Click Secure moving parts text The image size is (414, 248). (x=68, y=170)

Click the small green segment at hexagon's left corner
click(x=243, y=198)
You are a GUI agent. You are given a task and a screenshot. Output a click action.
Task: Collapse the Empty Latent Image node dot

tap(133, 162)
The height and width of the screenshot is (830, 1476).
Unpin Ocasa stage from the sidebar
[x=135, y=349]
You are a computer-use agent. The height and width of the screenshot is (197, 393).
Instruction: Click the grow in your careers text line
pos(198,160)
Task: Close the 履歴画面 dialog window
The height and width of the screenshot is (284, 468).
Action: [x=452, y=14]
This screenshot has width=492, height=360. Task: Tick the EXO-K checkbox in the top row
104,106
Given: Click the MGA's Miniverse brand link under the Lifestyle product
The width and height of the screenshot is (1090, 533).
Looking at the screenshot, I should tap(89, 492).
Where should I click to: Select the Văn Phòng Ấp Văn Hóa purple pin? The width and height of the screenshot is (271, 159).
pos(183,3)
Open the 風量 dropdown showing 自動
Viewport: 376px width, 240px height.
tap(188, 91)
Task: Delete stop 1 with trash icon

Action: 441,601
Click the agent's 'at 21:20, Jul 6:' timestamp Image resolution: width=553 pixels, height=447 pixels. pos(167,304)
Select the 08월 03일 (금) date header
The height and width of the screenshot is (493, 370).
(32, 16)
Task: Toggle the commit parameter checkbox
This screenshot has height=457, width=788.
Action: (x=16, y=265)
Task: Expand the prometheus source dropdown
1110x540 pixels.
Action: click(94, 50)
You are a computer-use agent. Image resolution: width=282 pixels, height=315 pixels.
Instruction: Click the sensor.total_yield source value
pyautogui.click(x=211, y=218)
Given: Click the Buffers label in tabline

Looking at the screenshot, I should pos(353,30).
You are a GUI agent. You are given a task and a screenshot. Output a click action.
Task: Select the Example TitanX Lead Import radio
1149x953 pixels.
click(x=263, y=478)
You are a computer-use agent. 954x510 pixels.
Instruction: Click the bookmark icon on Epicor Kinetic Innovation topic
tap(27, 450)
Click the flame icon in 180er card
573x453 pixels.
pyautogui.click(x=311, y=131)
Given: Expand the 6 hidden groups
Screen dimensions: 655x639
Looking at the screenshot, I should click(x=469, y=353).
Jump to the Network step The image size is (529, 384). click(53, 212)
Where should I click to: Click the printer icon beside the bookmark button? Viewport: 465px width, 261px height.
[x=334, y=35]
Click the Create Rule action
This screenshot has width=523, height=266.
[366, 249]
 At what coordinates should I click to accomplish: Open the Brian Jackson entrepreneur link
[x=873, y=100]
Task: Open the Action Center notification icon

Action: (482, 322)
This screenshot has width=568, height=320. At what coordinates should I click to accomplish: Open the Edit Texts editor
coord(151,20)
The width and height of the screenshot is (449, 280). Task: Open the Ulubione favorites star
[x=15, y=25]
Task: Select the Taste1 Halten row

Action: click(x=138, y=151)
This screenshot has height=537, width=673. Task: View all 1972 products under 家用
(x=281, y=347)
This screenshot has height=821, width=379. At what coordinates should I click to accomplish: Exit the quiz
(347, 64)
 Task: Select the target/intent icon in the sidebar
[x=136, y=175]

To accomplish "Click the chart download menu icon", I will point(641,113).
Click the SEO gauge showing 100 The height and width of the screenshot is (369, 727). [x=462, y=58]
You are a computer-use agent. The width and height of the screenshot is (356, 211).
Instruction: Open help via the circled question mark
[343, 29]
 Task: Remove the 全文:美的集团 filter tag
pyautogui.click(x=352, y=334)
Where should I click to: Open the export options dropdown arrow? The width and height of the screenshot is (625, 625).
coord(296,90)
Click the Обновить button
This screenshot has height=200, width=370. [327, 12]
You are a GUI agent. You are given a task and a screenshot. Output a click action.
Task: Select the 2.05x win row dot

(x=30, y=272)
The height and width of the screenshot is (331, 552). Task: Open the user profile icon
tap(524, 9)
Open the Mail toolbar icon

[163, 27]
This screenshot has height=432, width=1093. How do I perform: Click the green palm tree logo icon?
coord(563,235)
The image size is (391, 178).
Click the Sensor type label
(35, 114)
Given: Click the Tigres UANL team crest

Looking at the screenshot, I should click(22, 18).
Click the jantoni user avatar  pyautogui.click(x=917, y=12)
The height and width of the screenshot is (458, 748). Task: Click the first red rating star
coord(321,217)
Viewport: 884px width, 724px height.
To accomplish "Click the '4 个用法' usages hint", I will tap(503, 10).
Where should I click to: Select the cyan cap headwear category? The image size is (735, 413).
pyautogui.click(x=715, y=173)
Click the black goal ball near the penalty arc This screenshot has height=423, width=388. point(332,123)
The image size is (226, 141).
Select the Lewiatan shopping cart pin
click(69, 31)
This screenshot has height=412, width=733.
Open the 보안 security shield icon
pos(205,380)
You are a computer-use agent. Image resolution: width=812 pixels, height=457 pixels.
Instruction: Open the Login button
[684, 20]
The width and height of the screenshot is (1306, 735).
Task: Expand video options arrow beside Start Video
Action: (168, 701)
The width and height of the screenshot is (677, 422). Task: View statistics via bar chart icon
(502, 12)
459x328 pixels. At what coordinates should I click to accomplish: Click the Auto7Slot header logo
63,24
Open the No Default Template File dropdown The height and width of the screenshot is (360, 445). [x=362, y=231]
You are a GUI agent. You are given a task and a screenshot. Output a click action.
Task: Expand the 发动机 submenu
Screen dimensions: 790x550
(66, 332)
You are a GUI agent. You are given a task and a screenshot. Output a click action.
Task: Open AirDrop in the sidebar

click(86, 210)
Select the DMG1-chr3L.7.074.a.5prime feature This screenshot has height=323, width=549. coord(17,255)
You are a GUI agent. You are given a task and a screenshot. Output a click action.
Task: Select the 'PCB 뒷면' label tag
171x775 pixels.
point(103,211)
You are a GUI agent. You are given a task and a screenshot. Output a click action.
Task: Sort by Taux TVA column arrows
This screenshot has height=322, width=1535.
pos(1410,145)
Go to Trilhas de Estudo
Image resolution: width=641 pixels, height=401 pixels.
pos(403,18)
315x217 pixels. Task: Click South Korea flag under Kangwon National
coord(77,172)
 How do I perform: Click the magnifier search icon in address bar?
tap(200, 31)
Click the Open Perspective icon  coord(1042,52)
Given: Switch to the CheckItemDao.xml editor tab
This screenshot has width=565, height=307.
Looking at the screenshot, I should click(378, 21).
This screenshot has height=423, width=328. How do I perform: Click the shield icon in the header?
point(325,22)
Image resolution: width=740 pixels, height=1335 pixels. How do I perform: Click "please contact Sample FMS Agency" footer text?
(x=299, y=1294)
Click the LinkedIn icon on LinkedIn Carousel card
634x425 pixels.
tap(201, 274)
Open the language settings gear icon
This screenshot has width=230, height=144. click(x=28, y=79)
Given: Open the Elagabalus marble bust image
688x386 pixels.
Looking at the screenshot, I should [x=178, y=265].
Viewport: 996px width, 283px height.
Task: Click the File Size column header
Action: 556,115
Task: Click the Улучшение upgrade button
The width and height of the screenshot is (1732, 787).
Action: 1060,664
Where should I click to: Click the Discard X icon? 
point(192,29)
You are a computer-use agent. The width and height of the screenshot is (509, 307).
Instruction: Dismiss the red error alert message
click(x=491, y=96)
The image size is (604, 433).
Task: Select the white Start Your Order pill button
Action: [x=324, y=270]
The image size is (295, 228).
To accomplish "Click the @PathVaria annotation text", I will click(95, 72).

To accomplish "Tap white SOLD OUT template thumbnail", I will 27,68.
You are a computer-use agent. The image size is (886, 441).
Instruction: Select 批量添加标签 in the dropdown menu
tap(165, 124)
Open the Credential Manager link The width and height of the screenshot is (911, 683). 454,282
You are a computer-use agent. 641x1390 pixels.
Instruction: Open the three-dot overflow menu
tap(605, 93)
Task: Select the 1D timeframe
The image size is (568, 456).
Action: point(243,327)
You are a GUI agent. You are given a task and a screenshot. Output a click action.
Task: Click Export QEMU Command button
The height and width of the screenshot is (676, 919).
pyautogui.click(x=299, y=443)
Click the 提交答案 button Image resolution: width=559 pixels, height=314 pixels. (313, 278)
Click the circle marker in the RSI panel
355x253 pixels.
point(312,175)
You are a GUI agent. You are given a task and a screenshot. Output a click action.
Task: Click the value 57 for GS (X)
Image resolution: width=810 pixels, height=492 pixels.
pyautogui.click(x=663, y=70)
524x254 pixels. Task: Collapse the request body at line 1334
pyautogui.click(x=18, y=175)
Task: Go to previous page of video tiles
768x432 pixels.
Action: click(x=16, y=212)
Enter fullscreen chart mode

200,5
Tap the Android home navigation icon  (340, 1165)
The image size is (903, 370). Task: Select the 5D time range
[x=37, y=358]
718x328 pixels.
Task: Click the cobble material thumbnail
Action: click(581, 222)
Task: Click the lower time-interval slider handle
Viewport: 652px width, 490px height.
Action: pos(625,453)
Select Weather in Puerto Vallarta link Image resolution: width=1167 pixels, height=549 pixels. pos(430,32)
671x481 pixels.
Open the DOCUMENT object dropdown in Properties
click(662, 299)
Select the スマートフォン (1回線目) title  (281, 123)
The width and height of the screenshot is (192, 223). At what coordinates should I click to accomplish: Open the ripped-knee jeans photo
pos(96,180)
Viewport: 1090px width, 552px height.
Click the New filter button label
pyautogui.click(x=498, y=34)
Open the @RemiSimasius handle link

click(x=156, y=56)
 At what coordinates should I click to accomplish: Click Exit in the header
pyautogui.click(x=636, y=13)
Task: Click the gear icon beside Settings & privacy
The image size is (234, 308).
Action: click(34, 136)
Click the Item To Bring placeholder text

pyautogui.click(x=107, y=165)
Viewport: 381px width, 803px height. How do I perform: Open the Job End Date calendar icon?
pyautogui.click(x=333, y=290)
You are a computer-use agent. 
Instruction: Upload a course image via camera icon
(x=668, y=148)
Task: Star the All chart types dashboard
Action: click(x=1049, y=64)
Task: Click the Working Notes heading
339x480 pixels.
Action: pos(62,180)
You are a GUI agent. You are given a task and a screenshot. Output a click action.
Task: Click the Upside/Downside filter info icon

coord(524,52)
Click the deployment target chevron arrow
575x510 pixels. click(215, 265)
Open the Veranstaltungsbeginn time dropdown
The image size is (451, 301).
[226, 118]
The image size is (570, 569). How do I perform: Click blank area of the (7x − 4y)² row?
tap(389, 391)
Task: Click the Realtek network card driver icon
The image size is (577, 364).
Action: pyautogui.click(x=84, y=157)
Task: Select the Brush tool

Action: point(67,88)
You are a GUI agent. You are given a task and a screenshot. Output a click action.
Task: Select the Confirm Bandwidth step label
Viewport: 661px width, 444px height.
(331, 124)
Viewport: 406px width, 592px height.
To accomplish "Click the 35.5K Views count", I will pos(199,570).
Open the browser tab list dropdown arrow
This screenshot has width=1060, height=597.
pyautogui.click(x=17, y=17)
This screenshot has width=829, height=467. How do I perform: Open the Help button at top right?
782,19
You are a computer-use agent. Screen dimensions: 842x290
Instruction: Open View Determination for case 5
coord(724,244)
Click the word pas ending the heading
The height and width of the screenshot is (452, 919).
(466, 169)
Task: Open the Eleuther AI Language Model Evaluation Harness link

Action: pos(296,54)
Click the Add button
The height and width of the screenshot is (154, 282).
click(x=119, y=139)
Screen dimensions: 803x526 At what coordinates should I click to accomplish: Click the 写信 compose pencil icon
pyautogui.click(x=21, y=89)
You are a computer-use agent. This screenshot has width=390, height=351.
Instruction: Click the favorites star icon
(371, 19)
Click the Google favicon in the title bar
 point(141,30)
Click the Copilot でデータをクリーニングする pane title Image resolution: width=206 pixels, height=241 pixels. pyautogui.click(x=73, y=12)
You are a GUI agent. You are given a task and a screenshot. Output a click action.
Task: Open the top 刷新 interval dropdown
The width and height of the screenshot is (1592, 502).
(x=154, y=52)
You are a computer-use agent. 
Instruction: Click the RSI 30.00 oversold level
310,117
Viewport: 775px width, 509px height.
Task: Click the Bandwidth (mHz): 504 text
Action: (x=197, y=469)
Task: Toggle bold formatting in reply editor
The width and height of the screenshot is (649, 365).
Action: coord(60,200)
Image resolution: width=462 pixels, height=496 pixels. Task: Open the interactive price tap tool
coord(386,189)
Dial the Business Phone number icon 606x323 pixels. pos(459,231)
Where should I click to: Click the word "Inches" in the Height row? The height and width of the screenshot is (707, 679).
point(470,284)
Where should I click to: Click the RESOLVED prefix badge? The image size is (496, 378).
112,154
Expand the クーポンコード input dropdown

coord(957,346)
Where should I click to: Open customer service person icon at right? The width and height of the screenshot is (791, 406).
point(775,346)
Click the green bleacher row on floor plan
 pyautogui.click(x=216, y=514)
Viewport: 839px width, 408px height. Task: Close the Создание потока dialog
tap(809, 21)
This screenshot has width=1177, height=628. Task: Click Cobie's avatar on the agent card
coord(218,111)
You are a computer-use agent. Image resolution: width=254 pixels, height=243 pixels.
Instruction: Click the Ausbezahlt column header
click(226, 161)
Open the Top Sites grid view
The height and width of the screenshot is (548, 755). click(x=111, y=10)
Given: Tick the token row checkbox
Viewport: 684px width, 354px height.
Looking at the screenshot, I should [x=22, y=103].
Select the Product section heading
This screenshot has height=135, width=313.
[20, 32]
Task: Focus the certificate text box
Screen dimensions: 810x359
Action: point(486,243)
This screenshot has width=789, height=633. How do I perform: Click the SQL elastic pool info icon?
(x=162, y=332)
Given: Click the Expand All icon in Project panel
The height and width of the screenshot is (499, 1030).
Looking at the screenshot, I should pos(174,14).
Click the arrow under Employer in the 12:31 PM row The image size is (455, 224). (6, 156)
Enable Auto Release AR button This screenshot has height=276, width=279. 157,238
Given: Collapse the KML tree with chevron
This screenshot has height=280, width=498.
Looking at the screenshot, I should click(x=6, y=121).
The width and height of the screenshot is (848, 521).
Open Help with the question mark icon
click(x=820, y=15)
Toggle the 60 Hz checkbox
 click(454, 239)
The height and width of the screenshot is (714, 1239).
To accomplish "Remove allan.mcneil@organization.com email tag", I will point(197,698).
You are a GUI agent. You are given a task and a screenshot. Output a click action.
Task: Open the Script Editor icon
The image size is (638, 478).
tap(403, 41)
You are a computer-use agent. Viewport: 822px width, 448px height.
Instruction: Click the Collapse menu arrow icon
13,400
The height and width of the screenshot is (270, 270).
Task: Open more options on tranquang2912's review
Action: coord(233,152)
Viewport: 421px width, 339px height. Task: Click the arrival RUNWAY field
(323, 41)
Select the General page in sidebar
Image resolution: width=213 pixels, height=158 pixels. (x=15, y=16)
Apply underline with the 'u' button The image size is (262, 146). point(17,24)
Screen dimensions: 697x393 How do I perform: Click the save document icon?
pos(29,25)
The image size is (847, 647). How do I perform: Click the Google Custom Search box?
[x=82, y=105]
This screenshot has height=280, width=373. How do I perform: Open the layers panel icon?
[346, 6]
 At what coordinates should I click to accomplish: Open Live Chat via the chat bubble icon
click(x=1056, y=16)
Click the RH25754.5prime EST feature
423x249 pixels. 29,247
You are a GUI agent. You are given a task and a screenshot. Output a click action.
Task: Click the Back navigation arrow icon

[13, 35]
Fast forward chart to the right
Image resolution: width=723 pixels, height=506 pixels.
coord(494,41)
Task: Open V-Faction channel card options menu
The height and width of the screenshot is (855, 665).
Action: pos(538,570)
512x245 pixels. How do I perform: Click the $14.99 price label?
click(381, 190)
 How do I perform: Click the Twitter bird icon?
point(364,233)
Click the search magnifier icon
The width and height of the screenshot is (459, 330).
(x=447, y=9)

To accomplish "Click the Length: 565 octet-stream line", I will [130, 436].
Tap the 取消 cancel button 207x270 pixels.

....................

- Aim of the task -
Look through the listing above and copy each line with the word "heading" in it.

- Response below -
Task: Click the Working Notes heading
Click the word pas ending the heading
Select the Product section heading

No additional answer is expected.